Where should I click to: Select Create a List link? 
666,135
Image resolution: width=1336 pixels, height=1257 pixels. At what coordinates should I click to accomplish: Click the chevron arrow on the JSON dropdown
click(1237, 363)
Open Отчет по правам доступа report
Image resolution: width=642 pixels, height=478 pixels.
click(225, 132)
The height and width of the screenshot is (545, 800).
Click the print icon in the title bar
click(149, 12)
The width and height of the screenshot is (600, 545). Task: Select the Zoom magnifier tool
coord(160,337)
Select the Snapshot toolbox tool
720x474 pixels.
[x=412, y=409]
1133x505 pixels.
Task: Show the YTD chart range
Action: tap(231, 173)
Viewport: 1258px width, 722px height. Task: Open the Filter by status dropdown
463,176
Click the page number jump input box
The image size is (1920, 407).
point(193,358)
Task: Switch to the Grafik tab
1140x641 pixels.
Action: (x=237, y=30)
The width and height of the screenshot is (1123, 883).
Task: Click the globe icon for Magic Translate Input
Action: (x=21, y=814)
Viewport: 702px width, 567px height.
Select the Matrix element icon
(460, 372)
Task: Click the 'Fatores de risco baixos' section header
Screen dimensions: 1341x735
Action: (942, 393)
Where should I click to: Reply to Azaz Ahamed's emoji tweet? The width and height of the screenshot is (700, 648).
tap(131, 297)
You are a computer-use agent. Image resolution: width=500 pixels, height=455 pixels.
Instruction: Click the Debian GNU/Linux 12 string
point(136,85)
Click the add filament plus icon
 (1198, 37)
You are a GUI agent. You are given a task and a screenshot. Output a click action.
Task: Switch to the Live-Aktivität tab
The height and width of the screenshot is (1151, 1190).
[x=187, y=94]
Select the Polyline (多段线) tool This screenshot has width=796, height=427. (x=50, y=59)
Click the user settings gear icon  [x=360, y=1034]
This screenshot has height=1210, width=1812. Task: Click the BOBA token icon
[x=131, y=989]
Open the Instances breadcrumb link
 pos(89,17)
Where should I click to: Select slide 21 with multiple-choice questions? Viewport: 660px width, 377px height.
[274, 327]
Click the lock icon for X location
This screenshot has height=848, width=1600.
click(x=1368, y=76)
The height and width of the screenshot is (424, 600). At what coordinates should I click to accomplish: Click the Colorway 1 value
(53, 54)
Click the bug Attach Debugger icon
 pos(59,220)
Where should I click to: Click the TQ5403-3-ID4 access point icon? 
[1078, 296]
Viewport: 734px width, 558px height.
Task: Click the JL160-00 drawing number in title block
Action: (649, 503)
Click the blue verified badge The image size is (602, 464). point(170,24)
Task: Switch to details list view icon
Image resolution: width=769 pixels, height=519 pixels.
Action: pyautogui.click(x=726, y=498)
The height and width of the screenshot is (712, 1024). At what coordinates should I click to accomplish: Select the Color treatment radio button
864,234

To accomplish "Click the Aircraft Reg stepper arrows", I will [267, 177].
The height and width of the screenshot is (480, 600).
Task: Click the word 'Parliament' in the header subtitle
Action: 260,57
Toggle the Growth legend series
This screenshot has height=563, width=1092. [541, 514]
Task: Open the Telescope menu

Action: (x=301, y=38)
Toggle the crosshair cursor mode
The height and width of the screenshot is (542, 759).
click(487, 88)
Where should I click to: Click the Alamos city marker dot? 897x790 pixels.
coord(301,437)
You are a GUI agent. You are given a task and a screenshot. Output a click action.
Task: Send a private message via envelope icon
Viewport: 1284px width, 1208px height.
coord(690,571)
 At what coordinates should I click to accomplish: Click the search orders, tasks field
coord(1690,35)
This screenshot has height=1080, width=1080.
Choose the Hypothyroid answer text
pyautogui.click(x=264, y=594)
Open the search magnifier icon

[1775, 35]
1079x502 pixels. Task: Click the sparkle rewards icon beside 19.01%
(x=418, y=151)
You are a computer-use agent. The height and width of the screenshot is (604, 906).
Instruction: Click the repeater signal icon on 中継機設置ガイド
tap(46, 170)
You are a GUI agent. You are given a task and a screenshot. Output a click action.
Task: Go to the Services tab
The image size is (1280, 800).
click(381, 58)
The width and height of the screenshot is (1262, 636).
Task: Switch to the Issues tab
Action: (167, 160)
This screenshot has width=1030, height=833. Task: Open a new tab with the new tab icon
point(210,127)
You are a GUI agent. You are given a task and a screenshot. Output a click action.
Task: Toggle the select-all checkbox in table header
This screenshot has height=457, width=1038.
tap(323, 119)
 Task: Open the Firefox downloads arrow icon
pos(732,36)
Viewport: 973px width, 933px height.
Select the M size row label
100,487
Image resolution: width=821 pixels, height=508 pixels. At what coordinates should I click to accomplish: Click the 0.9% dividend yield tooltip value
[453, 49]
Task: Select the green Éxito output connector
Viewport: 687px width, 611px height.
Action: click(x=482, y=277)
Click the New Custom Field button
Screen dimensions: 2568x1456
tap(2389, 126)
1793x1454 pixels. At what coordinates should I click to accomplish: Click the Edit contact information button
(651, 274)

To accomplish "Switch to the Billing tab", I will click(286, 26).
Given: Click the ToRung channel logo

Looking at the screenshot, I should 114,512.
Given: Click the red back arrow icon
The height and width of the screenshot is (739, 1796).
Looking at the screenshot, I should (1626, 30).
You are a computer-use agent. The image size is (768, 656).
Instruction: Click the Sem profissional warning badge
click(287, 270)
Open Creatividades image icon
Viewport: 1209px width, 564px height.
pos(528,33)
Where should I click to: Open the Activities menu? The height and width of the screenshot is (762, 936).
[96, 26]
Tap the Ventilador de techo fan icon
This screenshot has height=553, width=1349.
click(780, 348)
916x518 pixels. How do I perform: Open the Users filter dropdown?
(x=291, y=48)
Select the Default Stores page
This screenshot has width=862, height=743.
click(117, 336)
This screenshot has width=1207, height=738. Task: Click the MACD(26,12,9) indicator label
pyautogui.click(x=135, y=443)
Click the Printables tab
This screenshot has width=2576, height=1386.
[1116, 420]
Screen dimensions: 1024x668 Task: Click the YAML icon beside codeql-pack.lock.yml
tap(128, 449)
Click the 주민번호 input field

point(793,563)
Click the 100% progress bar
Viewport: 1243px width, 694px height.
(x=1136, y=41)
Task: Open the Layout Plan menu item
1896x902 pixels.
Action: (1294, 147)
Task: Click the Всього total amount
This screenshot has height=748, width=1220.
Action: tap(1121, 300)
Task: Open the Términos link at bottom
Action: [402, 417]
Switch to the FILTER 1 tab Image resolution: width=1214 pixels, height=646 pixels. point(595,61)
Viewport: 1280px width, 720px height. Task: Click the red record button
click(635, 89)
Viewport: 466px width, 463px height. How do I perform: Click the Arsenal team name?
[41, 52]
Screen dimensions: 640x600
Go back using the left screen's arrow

> _Your task_: Could I ask you to return the records exactly and in full?

> _Task answer_:
Where should I click to: Select Create a List link? 
666,135
Image resolution: width=1336 pixels, height=1257 pixels. At what coordinates should I click to accomplish: Click the chevron arrow on the JSON dropdown
click(1237, 363)
Open Отчет по правам доступа report
Image resolution: width=642 pixels, height=478 pixels.
click(225, 132)
The height and width of the screenshot is (545, 800).
Click the print icon in the title bar
click(149, 12)
The width and height of the screenshot is (600, 545). Task: Select the Zoom magnifier tool
coord(160,337)
Select the Snapshot toolbox tool
720x474 pixels.
[x=412, y=409]
1133x505 pixels.
Task: Show the YTD chart range
Action: tap(231, 173)
Viewport: 1258px width, 722px height. Task: Open the Filter by status dropdown
463,176
Click the page number jump input box
The image size is (1920, 407).
point(193,358)
Task: Switch to the Grafik tab
1140x641 pixels.
Action: (x=237, y=30)
The width and height of the screenshot is (1123, 883).
Task: Click the globe icon for Magic Translate Input
Action: (x=21, y=814)
Viewport: 702px width, 567px height.
Select the Matrix element icon
(460, 372)
Task: Click the 'Fatores de risco baixos' section header
Screen dimensions: 1341x735
Action: (942, 393)
Where should I click to: Reply to Azaz Ahamed's emoji tweet? The width and height of the screenshot is (700, 648).
tap(131, 297)
You are a computer-use agent. Image resolution: width=500 pixels, height=455 pixels.
Instruction: Click the Debian GNU/Linux 12 string
point(136,85)
Click the add filament plus icon
 (1198, 37)
You are a GUI agent. You are given a task and a screenshot. Output a click action.
Task: Switch to the Live-Aktivität tab
The height and width of the screenshot is (1151, 1190).
[x=187, y=94]
Select the Polyline (多段线) tool This screenshot has width=796, height=427. (x=50, y=59)
Click the user settings gear icon  [x=360, y=1034]
This screenshot has height=1210, width=1812. Task: Click the BOBA token icon
[x=131, y=989]
Open the Instances breadcrumb link
 pos(89,17)
Where should I click to: Select slide 21 with multiple-choice questions? Viewport: 660px width, 377px height.
[274, 327]
Click the lock icon for X location
This screenshot has height=848, width=1600.
click(x=1368, y=76)
The height and width of the screenshot is (424, 600). At what coordinates should I click to accomplish: Click the Colorway 1 value
(53, 54)
Click the bug Attach Debugger icon
 pos(59,220)
Where should I click to: Click the TQ5403-3-ID4 access point icon? 
[1078, 296]
Viewport: 734px width, 558px height.
Task: Click the JL160-00 drawing number in title block
Action: (649, 503)
Click the blue verified badge The image size is (602, 464). point(170,24)
Task: Switch to details list view icon
Image resolution: width=769 pixels, height=519 pixels.
Action: pyautogui.click(x=726, y=498)
The height and width of the screenshot is (712, 1024). At what coordinates should I click to accomplish: Select the Color treatment radio button
864,234

To accomplish "Click the Aircraft Reg stepper arrows", I will [267, 177].
The height and width of the screenshot is (480, 600).
Task: Click the word 'Parliament' in the header subtitle
Action: 260,57
Toggle the Growth legend series
This screenshot has height=563, width=1092. [541, 514]
Task: Open the Telescope menu

Action: (x=301, y=38)
Toggle the crosshair cursor mode
The height and width of the screenshot is (542, 759).
click(487, 88)
Where should I click to: Click the Alamos city marker dot? 897x790 pixels.
coord(301,437)
You are a GUI agent. You are given a task and a screenshot. Output a click action.
Task: Send a private message via envelope icon
Viewport: 1284px width, 1208px height.
coord(690,571)
 At what coordinates should I click to accomplish: Click the search orders, tasks field
coord(1690,35)
This screenshot has height=1080, width=1080.
Choose the Hypothyroid answer text
pyautogui.click(x=264, y=594)
Open the search magnifier icon

[1775, 35]
1079x502 pixels. Task: Click the sparkle rewards icon beside 19.01%
(x=418, y=151)
You are a computer-use agent. The height and width of the screenshot is (604, 906).
Instruction: Click the repeater signal icon on 中継機設置ガイド
tap(46, 170)
You are a GUI agent. You are given a task and a screenshot. Output a click action.
Task: Go to the Services tab
The image size is (1280, 800).
click(381, 58)
The width and height of the screenshot is (1262, 636).
Task: Switch to the Issues tab
Action: (167, 160)
This screenshot has width=1030, height=833. Task: Open a new tab with the new tab icon
point(210,127)
You are a GUI agent. You are given a task and a screenshot. Output a click action.
Task: Toggle the select-all checkbox in table header
This screenshot has height=457, width=1038.
tap(323, 119)
 Task: Open the Firefox downloads arrow icon
pos(732,36)
Viewport: 973px width, 933px height.
Select the M size row label
100,487
Image resolution: width=821 pixels, height=508 pixels. At what coordinates should I click to accomplish: Click the 0.9% dividend yield tooltip value
[453, 49]
Task: Select the green Éxito output connector
Viewport: 687px width, 611px height.
Action: click(x=482, y=277)
Click the New Custom Field button
Screen dimensions: 2568x1456
tap(2389, 126)
1793x1454 pixels. At what coordinates should I click to accomplish: Click the Edit contact information button
(651, 274)

To accomplish "Switch to the Billing tab", I will click(286, 26).
Given: Click the ToRung channel logo

Looking at the screenshot, I should 114,512.
Given: Click the red back arrow icon
The height and width of the screenshot is (739, 1796).
Looking at the screenshot, I should (1626, 30).
You are a computer-use agent. The image size is (768, 656).
Instruction: Click the Sem profissional warning badge
click(287, 270)
Open Creatividades image icon
Viewport: 1209px width, 564px height.
pos(528,33)
Where should I click to: Open the Activities menu? The height and width of the screenshot is (762, 936).
[96, 26]
Tap the Ventilador de techo fan icon
This screenshot has height=553, width=1349.
click(780, 348)
916x518 pixels. How do I perform: Open the Users filter dropdown?
(x=291, y=48)
Select the Default Stores page
This screenshot has width=862, height=743.
click(117, 336)
This screenshot has width=1207, height=738. Task: Click the MACD(26,12,9) indicator label
pyautogui.click(x=135, y=443)
Click the Printables tab
This screenshot has width=2576, height=1386.
[1116, 420]
Screen dimensions: 1024x668 Task: Click the YAML icon beside codeql-pack.lock.yml
tap(128, 449)
Click the 주민번호 input field

point(793,563)
Click the 100% progress bar
Viewport: 1243px width, 694px height.
(x=1136, y=41)
Task: Open the Layout Plan menu item
1896x902 pixels.
Action: (1294, 147)
Task: Click the Всього total amount
This screenshot has height=748, width=1220.
Action: tap(1121, 300)
Task: Open the Términos link at bottom
Action: [402, 417]
Switch to the FILTER 1 tab Image resolution: width=1214 pixels, height=646 pixels. point(595,61)
Viewport: 1280px width, 720px height. Task: Click the red record button
click(635, 89)
Viewport: 466px width, 463px height. How do I perform: Click the Arsenal team name?
[41, 52]
Screen dimensions: 640x600
Go back using the left screen's arrow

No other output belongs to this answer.